The lawn had to go. When I wrote‘lawn’ I should have written ‘couchgrass’. Lots of couch grass. This grassy area at the top of our quarter-acre hillside garden is the last place we have tackled. It’s taken us a decade to get here.
As a disabled gardener, I found it impossible to mow this uneven space. It was left to go wild. It did not become the wild habitat I dreamed of but became the home of horseflies; I have the scars to prove it. This is largely down to the fact that this area drains poorly. I turned to professional gardeners who came to see our ‘lawn’ – most of them laughed, all of them quoted thousands to turn it into an immaculate bowling green (something I have never wanted). It simply wouldn’t work on a hillside battered by the elements.

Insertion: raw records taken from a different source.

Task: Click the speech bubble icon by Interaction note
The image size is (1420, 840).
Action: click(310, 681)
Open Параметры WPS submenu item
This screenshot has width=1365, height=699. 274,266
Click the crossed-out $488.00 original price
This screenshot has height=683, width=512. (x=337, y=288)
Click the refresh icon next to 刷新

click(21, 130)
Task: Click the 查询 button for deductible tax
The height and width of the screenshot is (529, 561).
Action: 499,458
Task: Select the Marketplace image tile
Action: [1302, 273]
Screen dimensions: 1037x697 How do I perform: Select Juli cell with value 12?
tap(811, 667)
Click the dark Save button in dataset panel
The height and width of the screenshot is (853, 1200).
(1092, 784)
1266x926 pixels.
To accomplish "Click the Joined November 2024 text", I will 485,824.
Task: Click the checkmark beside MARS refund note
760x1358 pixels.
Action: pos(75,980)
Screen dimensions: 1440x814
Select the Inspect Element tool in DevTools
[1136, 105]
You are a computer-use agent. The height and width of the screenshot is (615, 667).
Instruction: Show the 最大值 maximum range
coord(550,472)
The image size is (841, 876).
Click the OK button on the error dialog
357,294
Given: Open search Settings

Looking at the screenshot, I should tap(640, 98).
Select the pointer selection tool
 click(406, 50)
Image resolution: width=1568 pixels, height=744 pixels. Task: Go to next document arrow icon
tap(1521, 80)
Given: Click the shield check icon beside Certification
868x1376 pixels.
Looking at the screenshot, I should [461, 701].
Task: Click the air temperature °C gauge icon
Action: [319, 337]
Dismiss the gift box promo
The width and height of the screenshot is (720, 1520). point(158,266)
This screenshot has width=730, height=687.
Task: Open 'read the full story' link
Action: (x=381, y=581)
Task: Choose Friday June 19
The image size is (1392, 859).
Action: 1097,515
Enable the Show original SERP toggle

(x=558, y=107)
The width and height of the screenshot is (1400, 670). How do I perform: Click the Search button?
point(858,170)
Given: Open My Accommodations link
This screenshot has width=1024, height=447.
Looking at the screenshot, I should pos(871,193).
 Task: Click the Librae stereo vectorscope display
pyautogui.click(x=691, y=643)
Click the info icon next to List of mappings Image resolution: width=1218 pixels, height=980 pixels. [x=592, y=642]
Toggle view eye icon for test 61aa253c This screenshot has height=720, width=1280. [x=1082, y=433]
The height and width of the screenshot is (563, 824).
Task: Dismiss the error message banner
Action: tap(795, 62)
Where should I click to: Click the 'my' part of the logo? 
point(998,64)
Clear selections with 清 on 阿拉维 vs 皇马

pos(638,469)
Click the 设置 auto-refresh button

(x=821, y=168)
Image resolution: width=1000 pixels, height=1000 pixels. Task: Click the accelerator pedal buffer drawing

I have for a decade yearned for an area of wildflowers and grasses that sequestered an intimate walled kitchen garden, bursting with flowers and vegetables. I am a great advocate of creating habitats for all manners of bugs and beasts but I had a problem. Unlike the rest of the garden, this space lacked bugs and beasts. We had midges, leather jackets, and horseflies; even the frogs and toads moved out a few years ago, finding solace in the rest of the garden. My garden is awash with life, the soil is like chocolate cake. Here it was compacted.
NOTHING WASTED
This story is from the August 2021 edition of Kitchen Garden.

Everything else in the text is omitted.